What the pros do
If you watch the pros play you see every kind of stroke imaginable. You see pendulum, piston, large elbow drop, no elbow drop, swooping seesaw like strokes, short follow through, medium, and long, etc.
Clearly there are a lot of ways to excellence. What Tor Lowry says is "if you want to have a lot of elbow drop you can still reach a high level you will just need to spend a lot more time on the table to be sure you have everything right" (more moving parts).

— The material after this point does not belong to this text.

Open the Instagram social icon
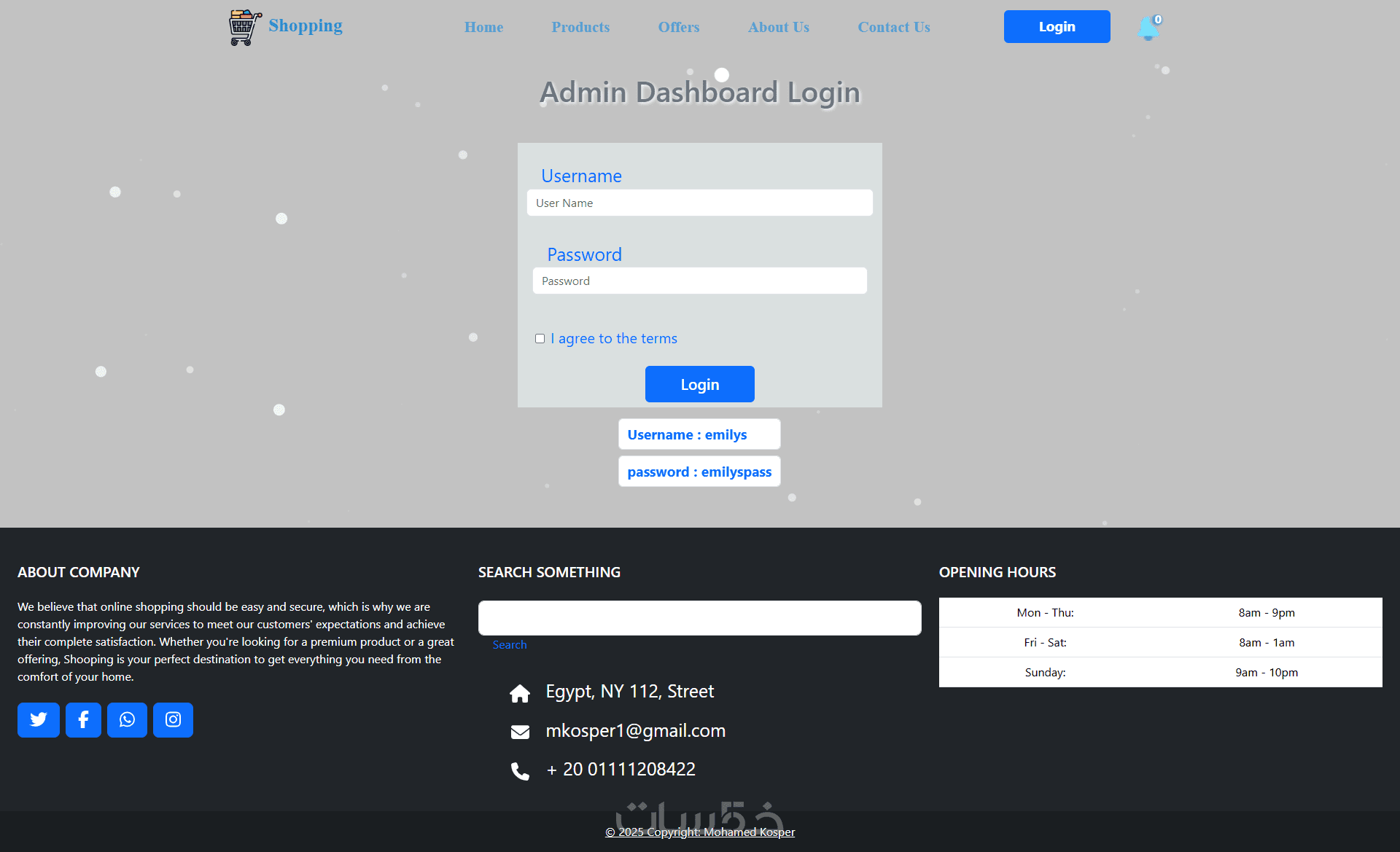Image resolution: width=1400 pixels, height=852 pixels. [173, 720]
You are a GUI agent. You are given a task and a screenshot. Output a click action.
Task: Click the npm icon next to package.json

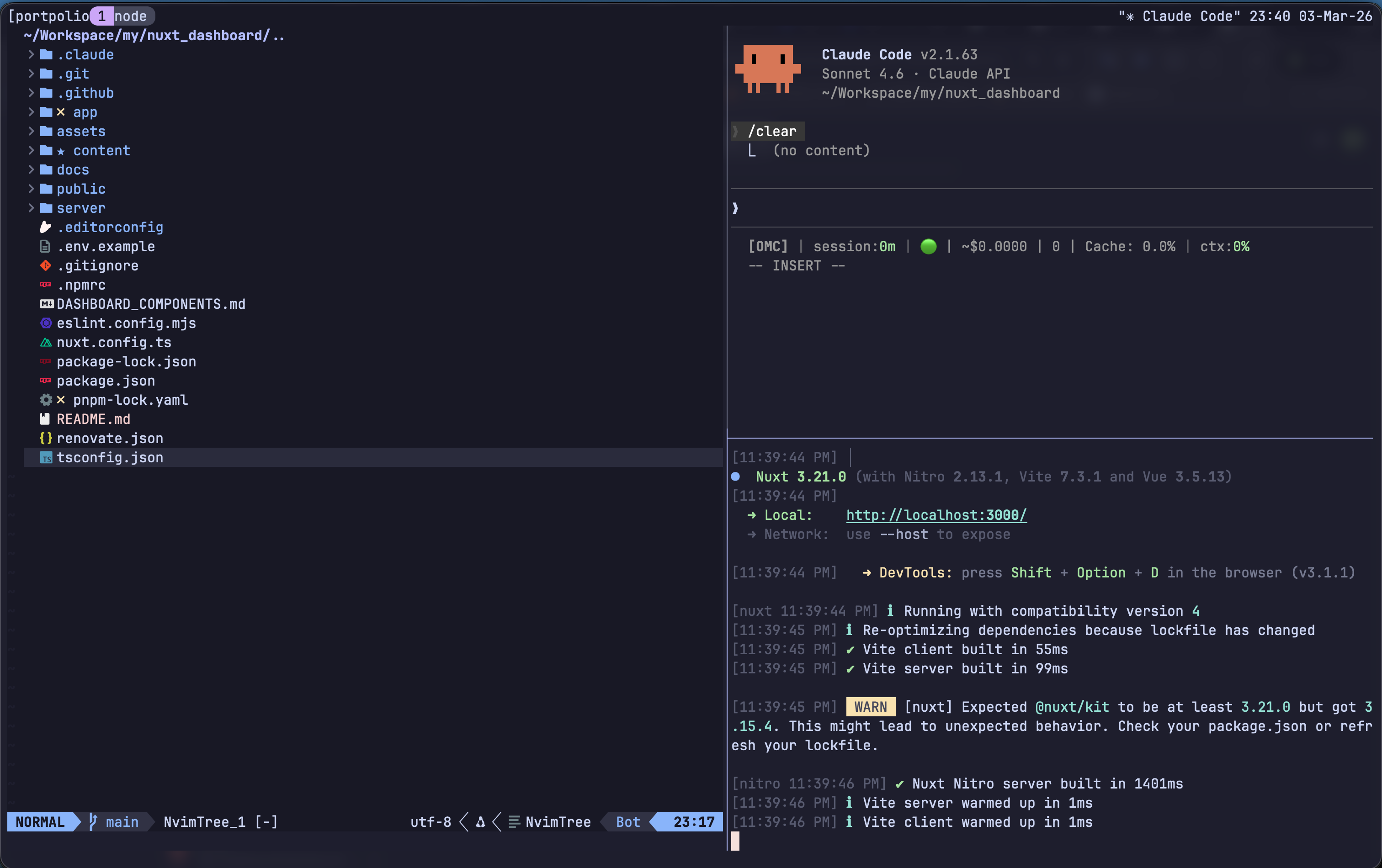pos(46,381)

Teaching is different than playing in that the goal of a teacher should be to guide the student to the simplest way to improve. The student can always choose to follow their own path instead. I think the pendulum stroke is the simplest to teach and to learn. It is also a path that can take the player all the way to the top so there is no downside to teaching it.
There is a difference in starting with a blank slate (new player) and improving a player who has been using a different stroke for years and trying to convert them.
I recently found value in Tor Lowry's "Compact Stroke" or at least my understanding of it. It is Pendulum but not a very long stroke. I found I was adding complexity to my pendulum stroke by taking the stick too far back. The long stroke was not usually necessary and I learned I have a kind of wobble if I go too far back. Not every shot is a break shot.
I had watched his video a lot but what made it sink in was watching the pros with a 13-16" and even longer bridge. Yes the bridge was long but the stroke was much shorter. It was as needed. So sometimes a 16" bridge and a 1" stroke.
Different strokes for different folks, as the saying goes.